§ **Passage shown**
[Start of Attachment]

125th Mayor of Tallahassee
- In office February 28, 2003 – November 21, 2014
- Preceded by: Scott Maddox
- Succeeded by: Andrew Gillum

Personal details
- Born: John Robert Marks III July 25, 1947 (age 79)
- Party: Democratic
- Spouse: Jane A. Marks
- Children: John R. Marks IV
- Profession: Attorney

= John Marks (mayor) =

American politician

John Robert Marks III (born July 25, 1947) is an American lawyer, politician, and former Mayor of Tallahassee, Florida from February 2003 until November 2014. Marks is the longest-serving mayor in Tallahassee's history. He was elected to three consecutive terms as the city's Mayor, spanning nearly ten years. He won a third term in 2010, but declined to seek re-election for a fourth term in 2014. He was succeeded by Andrew Gillum on November 21, 2014.

Marks was Tallahassee's fifth African-American mayor but the first to be elected.

==Biography==
Marks' great-grandfather, Oliver Lewis Coleman, founded Coleman College, a now defunct historically black college in Gibsland, Louisiana, in 1887. Coleman College closed in 1952.

He received his B.S. in 1969 from the Florida State University School of Business and his Juris Doctor in 1972 from the Florida State University College of Law. He and his wife, Jane, have a son, John Marks IV (born c. 1976).

==Career==
Marks served eight years on the Florida Public Service Commission (FPSC) and spent the last two as its chairman, after being appointed in 1979 by Governor Bob Graham. He served on the FPSC during the divestiture of AT&T and was instrumental in the implementation of the Federal Public Utility Regulatory Policies Act (PURPA). Before being appointed, he served as an Administrative Law Judge on the Commission. He is a partner in the Tallahassee -based Marks & Marks law firm. He has been an adjunct professor at FSU's College of Law, teaching utility regulatory law and a faculty member of the National Association of Regulatory Utility Commissioners' utility rate school.

[End of Attachment]

§ **Entries provided**
[Start of Attachment]

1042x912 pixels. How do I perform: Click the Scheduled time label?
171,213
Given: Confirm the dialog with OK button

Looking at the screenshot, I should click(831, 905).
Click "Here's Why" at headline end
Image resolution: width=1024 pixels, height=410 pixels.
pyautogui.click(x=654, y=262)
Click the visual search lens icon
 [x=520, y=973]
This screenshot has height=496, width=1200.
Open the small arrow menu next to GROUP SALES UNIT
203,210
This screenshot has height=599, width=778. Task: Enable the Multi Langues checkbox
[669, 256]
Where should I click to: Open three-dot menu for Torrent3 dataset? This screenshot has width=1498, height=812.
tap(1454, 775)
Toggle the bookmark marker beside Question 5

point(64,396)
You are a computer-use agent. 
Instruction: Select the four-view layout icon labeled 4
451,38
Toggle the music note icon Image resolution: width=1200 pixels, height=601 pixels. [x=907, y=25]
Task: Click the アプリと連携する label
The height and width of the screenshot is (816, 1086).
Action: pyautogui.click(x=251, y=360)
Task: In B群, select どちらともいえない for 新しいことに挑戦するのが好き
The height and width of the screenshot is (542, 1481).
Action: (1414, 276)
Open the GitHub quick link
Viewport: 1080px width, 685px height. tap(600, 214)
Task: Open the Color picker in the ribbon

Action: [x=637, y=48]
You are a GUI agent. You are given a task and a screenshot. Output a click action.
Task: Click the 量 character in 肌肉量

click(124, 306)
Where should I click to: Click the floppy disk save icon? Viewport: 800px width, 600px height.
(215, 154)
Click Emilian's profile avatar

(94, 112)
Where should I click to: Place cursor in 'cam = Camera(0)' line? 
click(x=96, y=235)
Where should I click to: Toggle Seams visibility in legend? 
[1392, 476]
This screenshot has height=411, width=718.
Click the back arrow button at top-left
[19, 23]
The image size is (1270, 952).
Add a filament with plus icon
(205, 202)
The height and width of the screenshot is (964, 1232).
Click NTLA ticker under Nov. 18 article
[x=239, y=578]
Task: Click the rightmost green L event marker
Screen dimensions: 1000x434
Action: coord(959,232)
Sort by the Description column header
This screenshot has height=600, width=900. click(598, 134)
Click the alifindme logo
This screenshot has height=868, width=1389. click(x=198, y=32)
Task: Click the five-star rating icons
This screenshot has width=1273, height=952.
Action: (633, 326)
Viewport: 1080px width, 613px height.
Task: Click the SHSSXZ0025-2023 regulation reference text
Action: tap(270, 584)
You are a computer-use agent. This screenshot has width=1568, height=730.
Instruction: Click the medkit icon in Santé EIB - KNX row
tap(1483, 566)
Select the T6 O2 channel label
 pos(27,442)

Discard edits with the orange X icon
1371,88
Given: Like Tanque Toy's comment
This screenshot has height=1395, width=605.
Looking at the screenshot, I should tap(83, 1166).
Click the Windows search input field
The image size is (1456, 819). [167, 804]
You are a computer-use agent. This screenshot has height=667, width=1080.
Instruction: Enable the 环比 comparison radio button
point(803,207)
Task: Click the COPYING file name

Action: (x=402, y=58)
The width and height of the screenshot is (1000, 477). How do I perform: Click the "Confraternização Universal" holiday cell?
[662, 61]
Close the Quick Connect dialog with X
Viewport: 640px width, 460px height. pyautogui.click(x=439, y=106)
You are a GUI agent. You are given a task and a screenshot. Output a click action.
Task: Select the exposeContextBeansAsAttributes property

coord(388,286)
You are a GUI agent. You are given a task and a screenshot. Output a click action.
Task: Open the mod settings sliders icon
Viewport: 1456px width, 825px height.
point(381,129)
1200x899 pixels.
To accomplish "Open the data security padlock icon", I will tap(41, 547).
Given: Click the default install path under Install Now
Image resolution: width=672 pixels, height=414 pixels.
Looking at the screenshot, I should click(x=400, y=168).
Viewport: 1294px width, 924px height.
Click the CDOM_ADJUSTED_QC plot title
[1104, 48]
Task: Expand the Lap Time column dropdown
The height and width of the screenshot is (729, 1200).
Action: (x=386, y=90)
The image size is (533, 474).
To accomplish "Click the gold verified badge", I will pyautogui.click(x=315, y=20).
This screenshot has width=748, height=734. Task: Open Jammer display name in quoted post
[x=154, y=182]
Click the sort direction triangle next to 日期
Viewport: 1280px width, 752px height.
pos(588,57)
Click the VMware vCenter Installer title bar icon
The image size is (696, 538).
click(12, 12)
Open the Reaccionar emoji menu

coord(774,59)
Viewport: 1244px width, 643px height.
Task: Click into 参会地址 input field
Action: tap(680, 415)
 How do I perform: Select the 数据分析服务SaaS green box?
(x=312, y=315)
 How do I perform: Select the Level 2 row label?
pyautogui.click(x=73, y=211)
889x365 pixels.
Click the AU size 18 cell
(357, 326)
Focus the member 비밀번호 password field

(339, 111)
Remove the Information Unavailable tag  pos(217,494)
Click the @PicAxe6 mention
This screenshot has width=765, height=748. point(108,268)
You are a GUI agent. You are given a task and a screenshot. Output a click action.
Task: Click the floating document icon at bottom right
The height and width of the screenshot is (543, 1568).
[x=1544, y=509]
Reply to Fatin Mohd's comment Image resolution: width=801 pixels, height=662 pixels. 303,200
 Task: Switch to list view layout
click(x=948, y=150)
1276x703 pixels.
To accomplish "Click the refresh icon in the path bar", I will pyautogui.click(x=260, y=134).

[End of Attachment]

§ **Questions**
1 > According to the passage about John Marks, which governor appointed him to the Florida Public Service Commission?
2 > Write a continuation of the passage about John Marks that picks up right after its final sentence.
The items were taken from a different source than the passage about John Marks.

§ **Written responses**
1 > Governor Bob Graham appointed him.

2 >
==Mayor of Tallahassee==
On January 4, 2003, Marks' predecessor, then-Tallahassee Mayor Scott Maddox, was elected Chairman of the Florida Democratic Party. Marks announced that he would remain Mayor of Tallahassee until late February 2003, when a special mayor election would be held to choose his successor.

Marks, a former state public service commissioner, entered the 2003 race for Mayor to succeed Maddox. On February 4, 2003, Marks placed first in the mayoral election with 43% against three other candidates. His closest opponent, John Paul Bailey, a Republican Tallahassee City Commissioner and former police officer, placed second with 27% of the vote. City Commissioner Steve Meisburg placed third with 26%, while two other candidates, Tony Davis and Richard Junnier, each received 2% of the vote.

Since no candidate garnered more than 50% in the initial election, a runoff election between Marks and Republican John Paul Bailey was held on February 25, 2003. Marks defeated Bailey by a 2-to-1 margin in the runoff. Marks received 19,118 votes (67.10%), while John Paul Bailey garnered 9,374 votes (32.90%).